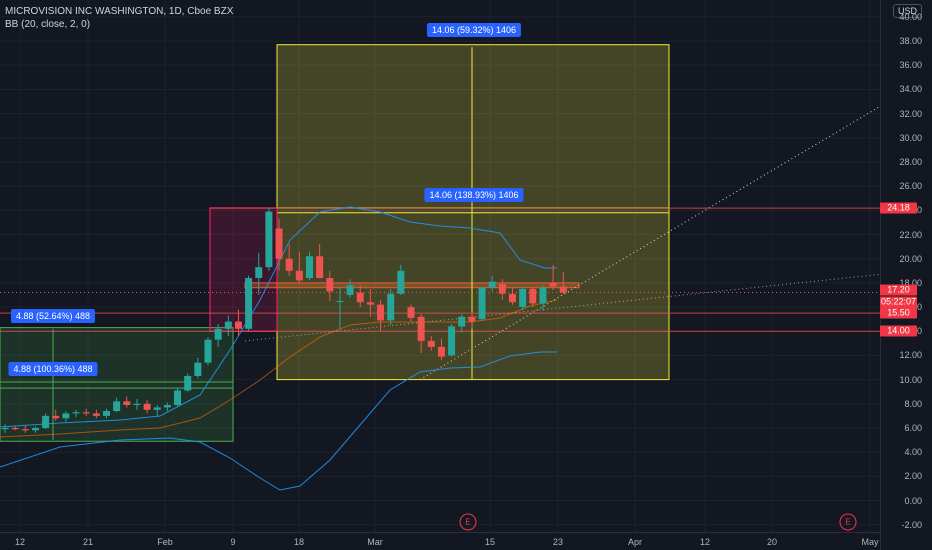 The height and width of the screenshot is (550, 932). I want to click on price-tick-label: 40.00, so click(910, 16).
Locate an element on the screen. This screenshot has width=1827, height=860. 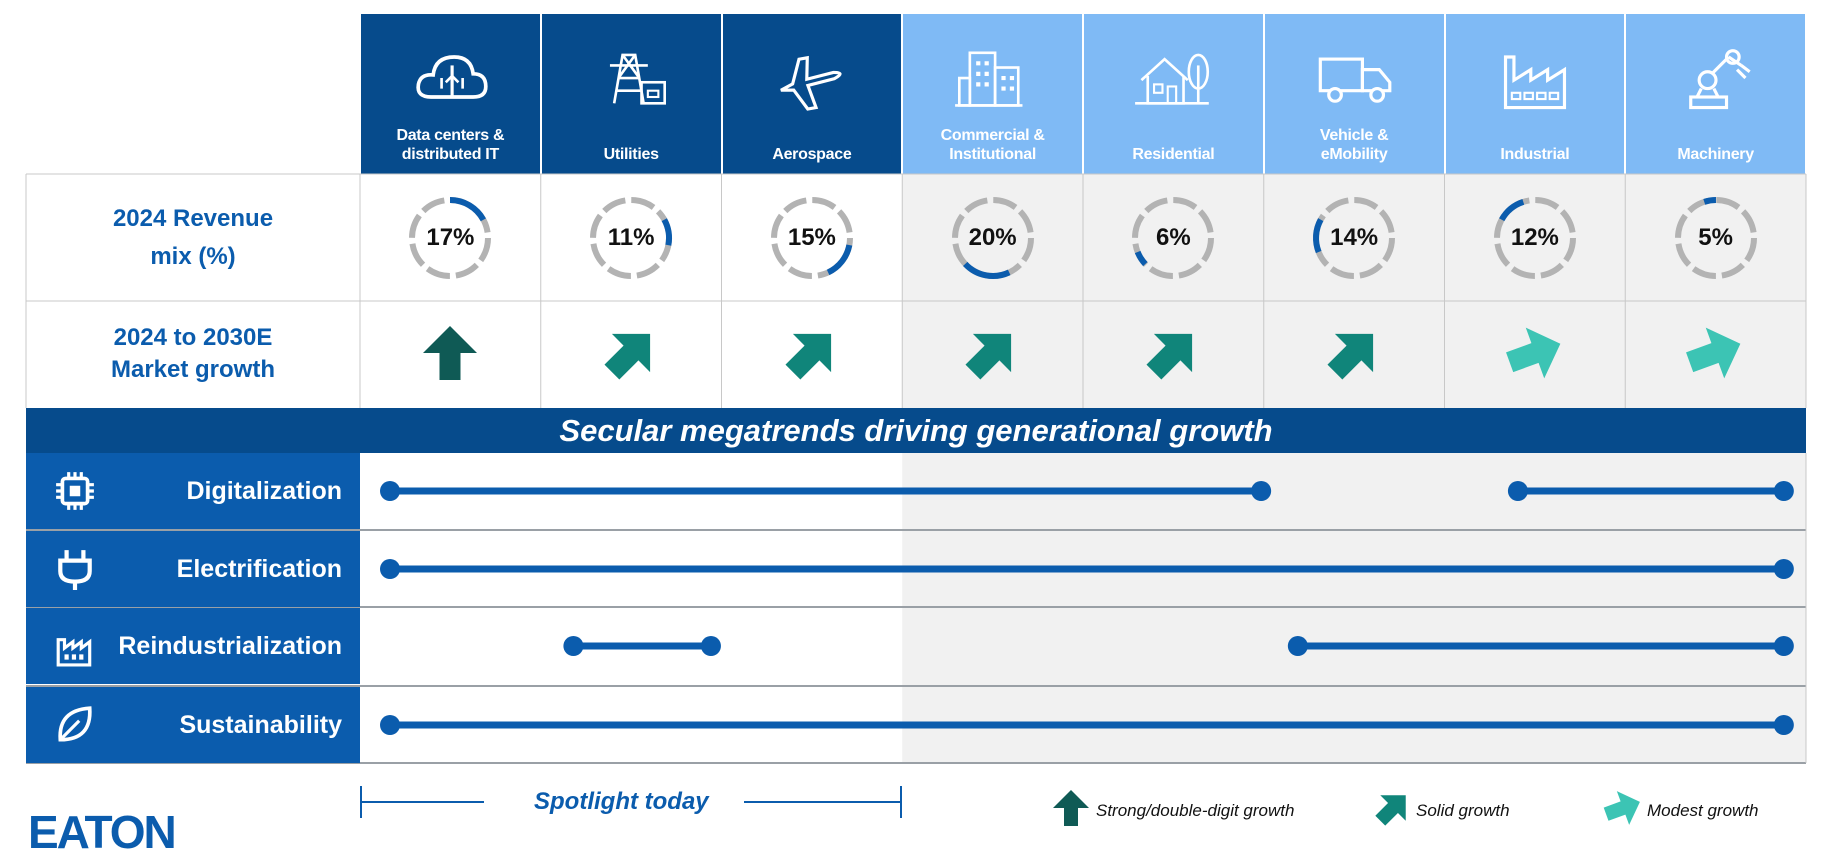
revenue-pct-value: 15% is located at coordinates (812, 237).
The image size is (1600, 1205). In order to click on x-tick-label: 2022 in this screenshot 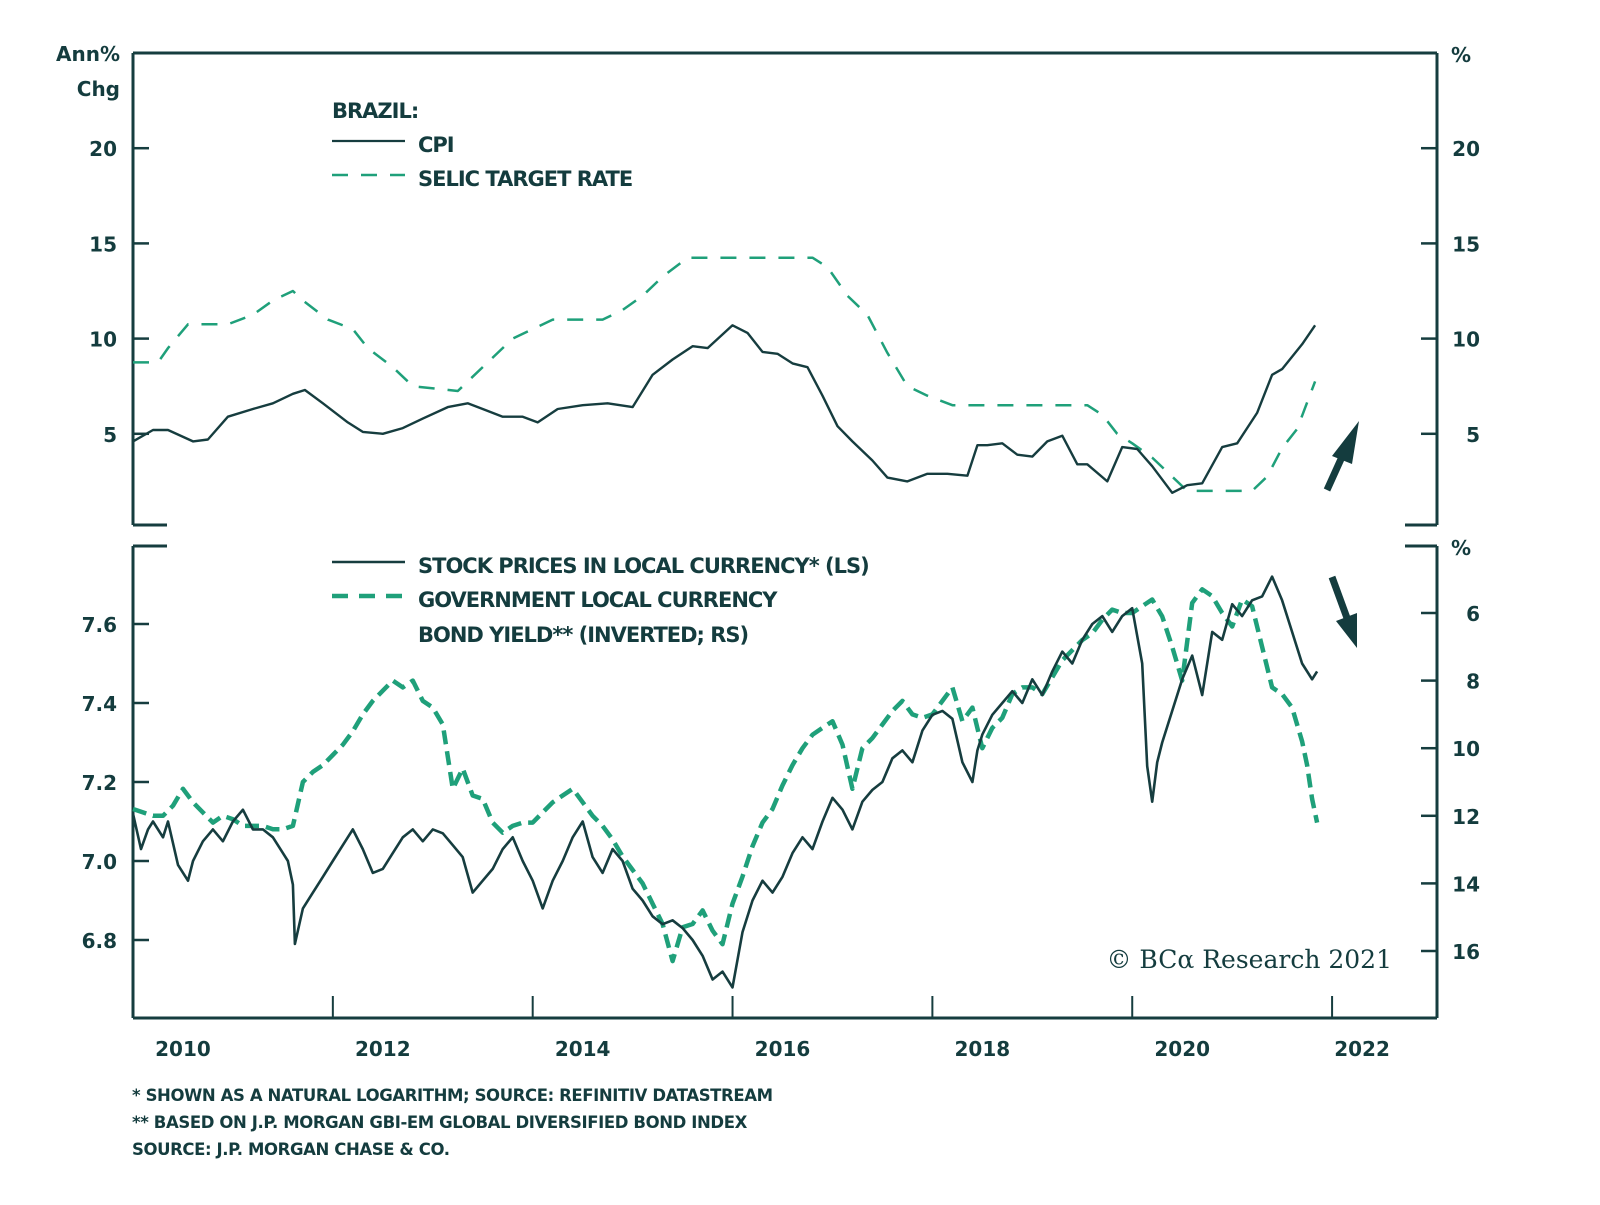, I will do `click(1362, 1049)`.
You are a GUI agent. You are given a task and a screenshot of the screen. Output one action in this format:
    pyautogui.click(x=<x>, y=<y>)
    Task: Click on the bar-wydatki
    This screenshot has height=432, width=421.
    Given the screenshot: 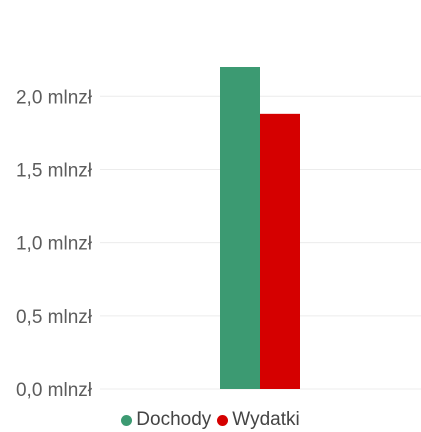 What is the action you would take?
    pyautogui.click(x=280, y=251)
    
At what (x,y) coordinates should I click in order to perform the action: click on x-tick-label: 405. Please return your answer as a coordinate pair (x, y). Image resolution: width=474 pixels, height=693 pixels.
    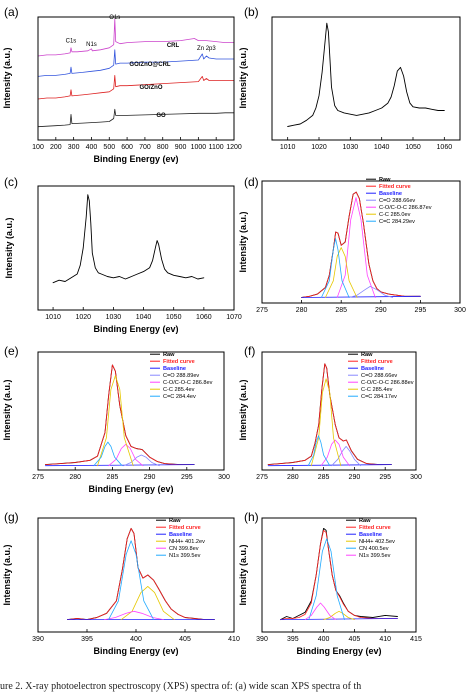
    Looking at the image, I should click on (185, 640).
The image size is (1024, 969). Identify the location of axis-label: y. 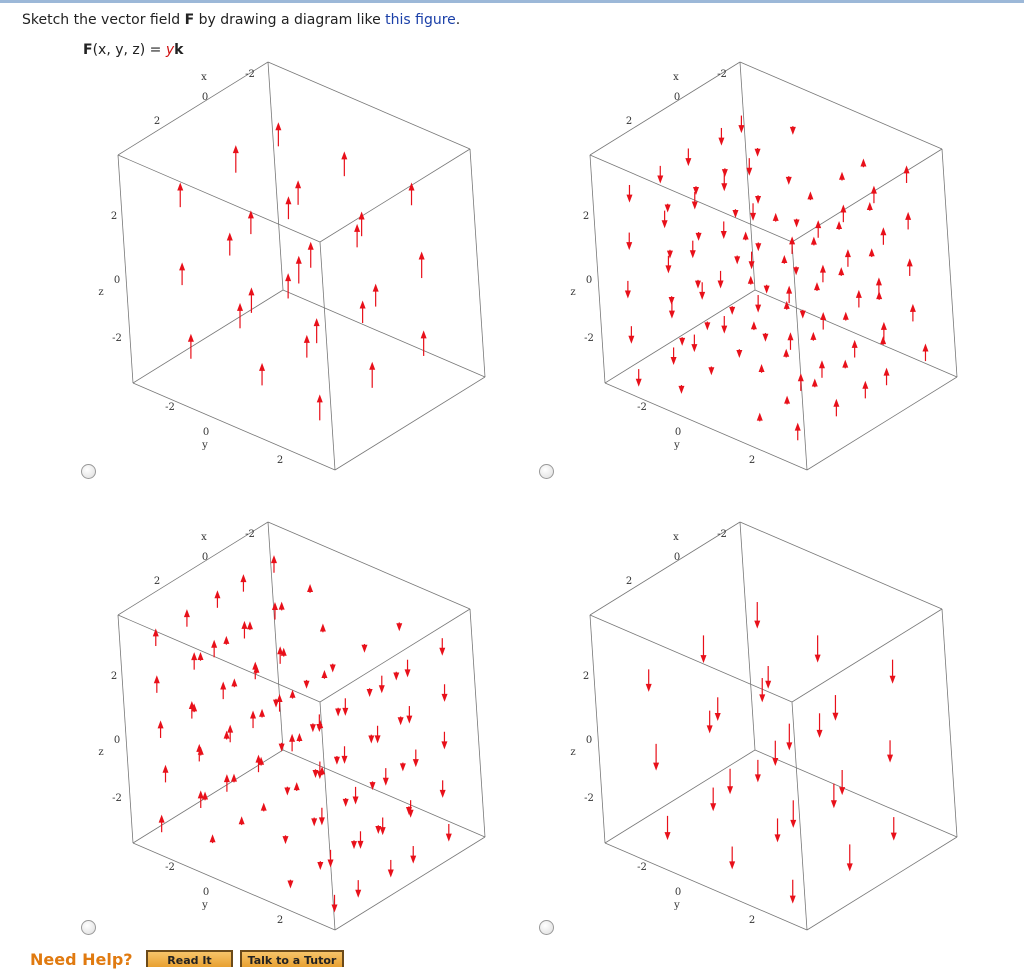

WHAT NEEDS TO BE DONE:
Count the lines in the records above that include the string "coordinates", with case counting, and reply with the number alone.

COMPLETED EXERCISE:
2